Today, even the most authored single player games have trophies, broadcast to everybody on your console friend list. It's as though playing in a vacuum, that sense of experiencing something that is entirely between you and the game, is steadily diminishing. This is why I enjoy the work of Fumito Ueda so much.

Ico and Shadow of the Colossus are not just lonely games in the sense they were made before online play and sharing became standard – they are games about loneliness. In Ico, you explore a deserted castle accompanied only by a ghostly, mute figure called Yorda. In Shadow of the Colossus, you traverse a vast but silent landscape encountering the eponymous colossi, which seem more like automatons than living beings. Ueda gets to a profound sense of loneliness in each, more palpable than if they featured just the player, totally by themselves.

Ueda's latest, The Last Guardian, his first since Shadow of the Colossus.

In Ico there is other life in the form of Yorda and the castle's shadowy enemies. In Colossus you have your horse Agro for company, the sixteen colossi, a smattering of lizards and birds, and the lifeless figure of your departed love, Mono. They are all inaccessible and unknowable quantities however.

You never see the castle from Ico as it once was, full of life, and you never see the Shadow of the Colossus landscape brought back to life. It's loneliness and desolation through comparison. In Ueda's games you can see that there was once a party, but you were not and never will be invited.

That's evoked not just through aesthetics, but mechanics. In Ico, your character speaks a different language to Yorda, meaning that in order to beckon her over to you, the player must press a shout button over and over again. Same goes for your horse, Agro, in Shadow of the Colossus. He responds to your voice, but he's still an animal and will often ignore you or run off in another direction. As with loneliness in real life, where for various reasons it can be hard to speak and reach out to people, communication is difficult in Ueda's games.
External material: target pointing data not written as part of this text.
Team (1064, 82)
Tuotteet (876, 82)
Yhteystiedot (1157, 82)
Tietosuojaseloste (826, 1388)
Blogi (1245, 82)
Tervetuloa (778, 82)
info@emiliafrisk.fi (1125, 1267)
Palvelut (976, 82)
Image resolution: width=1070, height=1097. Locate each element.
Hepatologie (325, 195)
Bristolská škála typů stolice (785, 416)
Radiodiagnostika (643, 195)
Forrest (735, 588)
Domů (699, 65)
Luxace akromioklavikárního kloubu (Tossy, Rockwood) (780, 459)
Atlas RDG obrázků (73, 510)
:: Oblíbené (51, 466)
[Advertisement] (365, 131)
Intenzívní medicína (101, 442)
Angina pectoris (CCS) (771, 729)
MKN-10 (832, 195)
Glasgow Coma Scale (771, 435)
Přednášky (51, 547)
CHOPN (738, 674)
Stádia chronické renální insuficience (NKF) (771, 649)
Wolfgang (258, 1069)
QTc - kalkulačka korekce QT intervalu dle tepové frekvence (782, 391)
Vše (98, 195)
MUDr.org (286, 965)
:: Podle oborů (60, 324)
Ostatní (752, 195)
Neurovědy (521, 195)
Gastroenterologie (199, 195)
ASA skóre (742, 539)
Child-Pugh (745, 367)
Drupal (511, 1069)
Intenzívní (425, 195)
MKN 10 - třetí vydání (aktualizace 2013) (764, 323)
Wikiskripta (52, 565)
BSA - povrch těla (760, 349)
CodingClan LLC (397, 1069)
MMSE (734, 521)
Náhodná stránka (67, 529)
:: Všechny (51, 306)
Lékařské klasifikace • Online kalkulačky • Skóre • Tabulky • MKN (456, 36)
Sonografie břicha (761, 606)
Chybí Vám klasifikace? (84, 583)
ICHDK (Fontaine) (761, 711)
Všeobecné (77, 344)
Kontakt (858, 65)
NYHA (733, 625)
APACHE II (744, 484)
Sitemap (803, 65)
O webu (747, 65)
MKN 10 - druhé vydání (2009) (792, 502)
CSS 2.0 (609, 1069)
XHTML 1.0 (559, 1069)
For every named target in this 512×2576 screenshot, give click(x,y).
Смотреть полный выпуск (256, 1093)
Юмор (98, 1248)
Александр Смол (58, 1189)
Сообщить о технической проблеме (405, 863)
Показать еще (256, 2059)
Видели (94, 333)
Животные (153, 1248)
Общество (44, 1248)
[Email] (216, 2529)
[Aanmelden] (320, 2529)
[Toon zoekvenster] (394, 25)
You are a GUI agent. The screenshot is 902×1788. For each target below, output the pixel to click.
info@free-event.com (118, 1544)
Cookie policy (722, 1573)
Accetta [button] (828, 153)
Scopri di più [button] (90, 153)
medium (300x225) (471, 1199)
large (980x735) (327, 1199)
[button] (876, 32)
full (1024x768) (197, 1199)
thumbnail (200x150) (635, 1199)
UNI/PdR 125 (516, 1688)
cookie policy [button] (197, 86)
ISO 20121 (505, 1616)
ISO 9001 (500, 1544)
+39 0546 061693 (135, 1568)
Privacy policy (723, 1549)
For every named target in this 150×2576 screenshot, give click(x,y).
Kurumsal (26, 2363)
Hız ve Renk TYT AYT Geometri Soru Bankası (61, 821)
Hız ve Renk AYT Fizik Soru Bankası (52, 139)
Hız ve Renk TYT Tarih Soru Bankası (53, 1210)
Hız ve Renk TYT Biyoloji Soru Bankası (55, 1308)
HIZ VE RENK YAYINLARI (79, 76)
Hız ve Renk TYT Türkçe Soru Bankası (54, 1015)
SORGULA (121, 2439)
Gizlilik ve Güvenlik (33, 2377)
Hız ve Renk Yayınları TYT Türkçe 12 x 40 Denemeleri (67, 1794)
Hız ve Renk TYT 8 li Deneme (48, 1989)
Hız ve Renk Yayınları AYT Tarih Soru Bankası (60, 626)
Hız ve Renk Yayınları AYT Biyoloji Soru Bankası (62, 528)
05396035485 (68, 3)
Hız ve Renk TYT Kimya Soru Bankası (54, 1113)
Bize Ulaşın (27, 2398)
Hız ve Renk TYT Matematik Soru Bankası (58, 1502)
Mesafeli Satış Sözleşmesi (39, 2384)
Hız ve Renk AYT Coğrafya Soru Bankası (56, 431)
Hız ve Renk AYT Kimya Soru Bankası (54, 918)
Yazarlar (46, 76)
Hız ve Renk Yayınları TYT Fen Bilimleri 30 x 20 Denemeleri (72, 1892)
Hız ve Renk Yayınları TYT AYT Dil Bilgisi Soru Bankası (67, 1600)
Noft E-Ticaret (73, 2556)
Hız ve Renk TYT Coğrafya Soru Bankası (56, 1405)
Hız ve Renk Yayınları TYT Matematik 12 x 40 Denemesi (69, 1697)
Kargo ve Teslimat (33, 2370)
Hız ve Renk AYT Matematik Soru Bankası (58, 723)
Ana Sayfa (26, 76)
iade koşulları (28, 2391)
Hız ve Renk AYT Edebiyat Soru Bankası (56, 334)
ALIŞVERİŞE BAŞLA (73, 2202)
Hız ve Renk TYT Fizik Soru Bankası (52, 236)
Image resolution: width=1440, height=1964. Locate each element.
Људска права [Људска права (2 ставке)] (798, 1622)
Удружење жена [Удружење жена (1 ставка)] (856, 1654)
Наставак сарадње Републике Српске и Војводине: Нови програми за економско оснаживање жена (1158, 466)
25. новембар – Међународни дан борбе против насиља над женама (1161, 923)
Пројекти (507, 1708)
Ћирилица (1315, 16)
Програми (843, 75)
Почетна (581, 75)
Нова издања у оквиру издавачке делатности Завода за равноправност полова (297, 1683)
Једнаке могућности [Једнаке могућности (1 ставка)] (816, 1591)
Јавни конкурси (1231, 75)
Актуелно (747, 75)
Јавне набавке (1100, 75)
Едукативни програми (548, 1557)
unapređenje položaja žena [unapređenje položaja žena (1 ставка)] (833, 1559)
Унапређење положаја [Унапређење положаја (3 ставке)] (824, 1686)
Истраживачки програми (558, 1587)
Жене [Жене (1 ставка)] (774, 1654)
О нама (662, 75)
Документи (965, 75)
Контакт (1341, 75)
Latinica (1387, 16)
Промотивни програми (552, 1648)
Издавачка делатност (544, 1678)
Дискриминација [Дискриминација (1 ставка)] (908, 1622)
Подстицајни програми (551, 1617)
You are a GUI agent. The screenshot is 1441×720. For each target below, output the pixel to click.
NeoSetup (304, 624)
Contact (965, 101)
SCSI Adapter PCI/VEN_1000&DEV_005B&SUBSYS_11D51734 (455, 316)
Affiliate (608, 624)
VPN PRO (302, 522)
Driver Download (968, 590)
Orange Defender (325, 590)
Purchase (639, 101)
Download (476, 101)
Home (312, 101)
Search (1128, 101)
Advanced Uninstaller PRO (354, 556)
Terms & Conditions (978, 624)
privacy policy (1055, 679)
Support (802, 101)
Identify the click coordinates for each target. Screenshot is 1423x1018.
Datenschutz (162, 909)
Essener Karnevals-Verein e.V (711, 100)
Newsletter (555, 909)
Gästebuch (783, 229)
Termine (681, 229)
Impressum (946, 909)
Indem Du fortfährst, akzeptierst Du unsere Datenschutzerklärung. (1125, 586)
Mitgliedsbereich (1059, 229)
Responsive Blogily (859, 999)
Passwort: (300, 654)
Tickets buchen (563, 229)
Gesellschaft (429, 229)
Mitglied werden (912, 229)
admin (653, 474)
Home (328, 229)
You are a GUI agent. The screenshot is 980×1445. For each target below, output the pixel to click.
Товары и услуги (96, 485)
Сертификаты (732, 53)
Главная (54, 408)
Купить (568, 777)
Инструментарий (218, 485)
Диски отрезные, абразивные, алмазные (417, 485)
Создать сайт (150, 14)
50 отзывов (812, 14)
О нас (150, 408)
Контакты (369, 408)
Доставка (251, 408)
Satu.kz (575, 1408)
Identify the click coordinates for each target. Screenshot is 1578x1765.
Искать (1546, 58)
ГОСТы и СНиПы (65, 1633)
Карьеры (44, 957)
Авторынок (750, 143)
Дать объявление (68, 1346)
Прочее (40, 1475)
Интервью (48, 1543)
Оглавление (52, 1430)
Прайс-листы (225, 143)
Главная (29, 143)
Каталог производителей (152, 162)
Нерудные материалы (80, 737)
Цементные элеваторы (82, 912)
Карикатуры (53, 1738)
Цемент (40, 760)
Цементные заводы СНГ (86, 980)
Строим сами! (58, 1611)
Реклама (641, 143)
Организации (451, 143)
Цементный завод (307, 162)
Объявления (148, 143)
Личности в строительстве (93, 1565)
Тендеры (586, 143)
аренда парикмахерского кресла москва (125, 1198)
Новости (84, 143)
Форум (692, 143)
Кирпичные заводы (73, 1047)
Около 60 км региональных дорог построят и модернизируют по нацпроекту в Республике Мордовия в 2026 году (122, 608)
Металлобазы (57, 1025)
You have companions and in Shadow of the Colossus feel particularly close to Agro because he's the only truly living thing with which you have contact. That friendship is never tangible or complete however. There's another language barrier, and just as you can see that Ueda's game worlds were once alive, even with a bespoke "talk" button on your controller you can never quite engineer a true connection.

The Last Guardian PS4
The Last Guardian seemingly blends elements from both of Fumito Ueda's previous Team Ico games. Sony

Based on its latest in-game footage, The Last Guardian looks set to continue these themes: loneliness, isolation, impossibility of friendship. You have at your side the eponymous Guardian, but it is a giant, strange, hybrid creature. Not exactly horse, not exactly bird, not exactly mouse, its identity is fluid. You can't quite lock down visually what it is, and so it becomes impossible to truly understand or know.

There is a moment near the beginning of the latest trailer where the player has to cross a huge chasm, and needs the Guardian to jump across first so as to help you across. The player has to call out three, maybe four times, and before leaping the gap, the Guardian gives this kind of puzzled look, like a cat that's just heard its own name. Subtle details, but they heavily imply disconnect and discord. The Last Guardian seems like another typical Ueda game world, populated only to the extent that it makes the player feel isolated and excluded.

These are such rare emotions in games, especially in the mainstream. It is usually all excitement, action, a sense of being alive, but Fumito Ueda's work appeals not just to the way I personally like to imbibe video games, but also to a longing I have for more diverse and humanistic stories in them.

Loneliness, isolation and loss – these are feelings we all experience - and Ueda's games explore them in a way that's both subtle and hard-hitting. His games are never minor or fragile. They have swords, blood and big, booming music, but they nevertheless plumb quiet and often hard to express human emotion. I think Ueda's one of the most exciting game directors working today, and alone, in my room on a quiet day, I look forward to playing his latest work.